Conversations and memes about “what happened.” took off quickly. Specifically, about how Lee Yang looked angry (while still wearing a stylish outfit, of course), how Habersberger seemed disappointed, and how Kornfeld held back tears. It was sad to see for longtime fans, knowing that things will never quite be the same again. 

On October 8th, “SNL” aired a skit parodying “what happened.”, implying that the remaining members and general public were overreacting over “a side chick.”

This understandably has been receiving backlash, partly because it was written by Will Stephen, who went to Yale with Fulmer and is a close friend. 

What “SNL” annoyingly failed to understand is that this isn’t just some soap opera scandal.
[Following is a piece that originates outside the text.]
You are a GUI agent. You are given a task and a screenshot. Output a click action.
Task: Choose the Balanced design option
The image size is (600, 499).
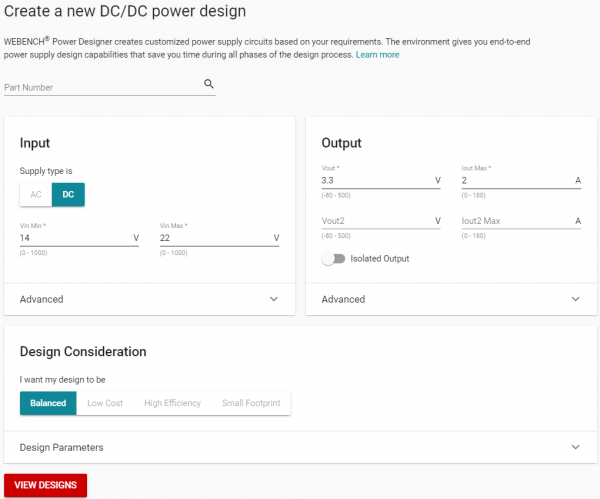tap(47, 403)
A family is affected, a friendship of over ten years is ruined, and a company that was built together has lost a lot of money and upcoming content. Not to mention a higher-up engaged in an unprofessional and problematic affair with an associate, who was engaged to her boyfriend, Will Thayer, of 10 years. 

The persona of Fulmer that we all knew and loved is gone. And we’ve seen it happen before with public figures such as John Mulaney, another “wife-guy” who didn’t turn out to be who we thought. If you just take a look at Fulmer’s Instagram, it’s all Ariel and his children, with his bio saying he’s “Ariel’s husband.” Not to mention the video compilations of Ned mentioning Ariel and saying “my wife” over and over. People started to realize after the truth was revealed that this was Fulmer overcompensating, saying words that now don’t mean much.

If we’ve learned anything from this, it’s to respect the people hurt most in this situation. Actions will always speak louder than words, and the “wife-guy” might need a reality check the next time he tries to talk the talk rather than actually walk it. 

The remaining members of The Try Guys handled this tricky dilemma as best and as professionally as they could, especially for being internet figures. Many people, including me, can only hope for the best as things move forward, welcoming a new era.

Alyssa Chierchia is a junior attending Rutgers University-New Brunswick. She intends to major in Journalism with minors in Gender and Media and Creative Writing. She will never shut up about pop culture, feminism, or fan edits, and is usually watching a show or a movie in her free time.